> [Task objective]:
What do the lines say, reproduced word for word, from the first of the entries below through the line bearing "Lexus (74, 762)"?

> [Data shown]:
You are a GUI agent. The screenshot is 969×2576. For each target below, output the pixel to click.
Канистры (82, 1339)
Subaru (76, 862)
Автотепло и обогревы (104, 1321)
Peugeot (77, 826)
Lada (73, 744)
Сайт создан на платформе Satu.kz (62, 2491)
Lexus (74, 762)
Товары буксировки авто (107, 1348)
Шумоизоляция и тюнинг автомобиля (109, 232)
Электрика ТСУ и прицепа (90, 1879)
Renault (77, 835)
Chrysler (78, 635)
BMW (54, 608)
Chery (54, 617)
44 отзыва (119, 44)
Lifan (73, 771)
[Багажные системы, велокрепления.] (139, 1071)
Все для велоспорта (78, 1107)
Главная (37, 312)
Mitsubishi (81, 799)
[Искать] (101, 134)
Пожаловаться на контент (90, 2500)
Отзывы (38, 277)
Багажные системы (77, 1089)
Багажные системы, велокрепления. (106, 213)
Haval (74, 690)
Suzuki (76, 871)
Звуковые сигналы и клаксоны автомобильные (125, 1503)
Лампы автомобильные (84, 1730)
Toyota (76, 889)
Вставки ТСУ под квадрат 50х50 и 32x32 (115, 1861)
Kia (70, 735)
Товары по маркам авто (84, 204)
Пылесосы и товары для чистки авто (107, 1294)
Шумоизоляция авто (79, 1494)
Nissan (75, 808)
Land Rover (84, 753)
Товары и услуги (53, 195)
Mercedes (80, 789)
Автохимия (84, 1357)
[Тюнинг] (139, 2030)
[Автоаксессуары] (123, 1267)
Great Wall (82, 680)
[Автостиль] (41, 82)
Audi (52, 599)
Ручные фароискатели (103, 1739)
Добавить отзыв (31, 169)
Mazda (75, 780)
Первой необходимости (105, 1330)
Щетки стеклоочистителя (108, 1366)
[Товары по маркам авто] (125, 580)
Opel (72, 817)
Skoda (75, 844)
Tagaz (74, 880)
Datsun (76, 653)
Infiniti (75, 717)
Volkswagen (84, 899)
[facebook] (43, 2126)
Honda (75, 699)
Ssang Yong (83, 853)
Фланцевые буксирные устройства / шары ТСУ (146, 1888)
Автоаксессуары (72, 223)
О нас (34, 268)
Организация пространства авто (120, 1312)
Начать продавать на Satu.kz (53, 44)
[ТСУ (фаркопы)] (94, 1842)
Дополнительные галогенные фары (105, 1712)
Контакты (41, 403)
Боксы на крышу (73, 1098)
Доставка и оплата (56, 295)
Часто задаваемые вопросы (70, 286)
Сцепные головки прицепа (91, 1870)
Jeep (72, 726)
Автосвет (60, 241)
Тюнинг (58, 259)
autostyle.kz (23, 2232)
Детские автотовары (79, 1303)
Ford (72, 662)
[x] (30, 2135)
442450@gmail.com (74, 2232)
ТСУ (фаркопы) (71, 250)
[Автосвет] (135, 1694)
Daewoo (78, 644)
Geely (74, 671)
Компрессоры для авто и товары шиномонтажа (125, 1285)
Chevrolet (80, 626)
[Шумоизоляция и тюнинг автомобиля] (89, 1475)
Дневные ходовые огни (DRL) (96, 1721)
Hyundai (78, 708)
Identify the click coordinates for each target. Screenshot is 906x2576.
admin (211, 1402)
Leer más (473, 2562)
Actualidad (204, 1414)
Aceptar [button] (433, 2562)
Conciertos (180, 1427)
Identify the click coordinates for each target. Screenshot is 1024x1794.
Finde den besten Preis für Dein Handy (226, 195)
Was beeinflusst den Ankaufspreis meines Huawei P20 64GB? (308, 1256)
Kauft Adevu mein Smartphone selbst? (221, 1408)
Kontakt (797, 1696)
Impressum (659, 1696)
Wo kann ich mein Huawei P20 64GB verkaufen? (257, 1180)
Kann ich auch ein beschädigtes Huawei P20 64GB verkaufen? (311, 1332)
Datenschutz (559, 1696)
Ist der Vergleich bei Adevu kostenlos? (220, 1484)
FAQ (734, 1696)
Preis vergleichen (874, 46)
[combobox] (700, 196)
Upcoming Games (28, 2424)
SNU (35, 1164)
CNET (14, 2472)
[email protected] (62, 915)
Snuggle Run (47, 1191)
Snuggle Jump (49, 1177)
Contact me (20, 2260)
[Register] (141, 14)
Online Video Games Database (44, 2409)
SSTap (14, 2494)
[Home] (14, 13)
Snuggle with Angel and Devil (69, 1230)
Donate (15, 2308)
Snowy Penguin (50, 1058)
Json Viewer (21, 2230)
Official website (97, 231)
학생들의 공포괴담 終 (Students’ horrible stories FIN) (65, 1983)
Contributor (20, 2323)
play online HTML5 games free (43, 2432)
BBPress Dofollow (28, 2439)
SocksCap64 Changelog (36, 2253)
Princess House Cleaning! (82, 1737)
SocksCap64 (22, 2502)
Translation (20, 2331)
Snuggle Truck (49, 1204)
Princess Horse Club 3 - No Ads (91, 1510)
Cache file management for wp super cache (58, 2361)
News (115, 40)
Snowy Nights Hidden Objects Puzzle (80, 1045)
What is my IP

> [Answer section]:
You are a GUI agent. The screenshot is 969×2576. For each target below, output the pixel to click.
Канистры (82, 1339)
Subaru (76, 862)
Автотепло и обогревы (104, 1321)
Peugeot (77, 826)
Lada (73, 744)
Сайт создан на платформе Satu.kz (62, 2491)
Lexus (74, 762)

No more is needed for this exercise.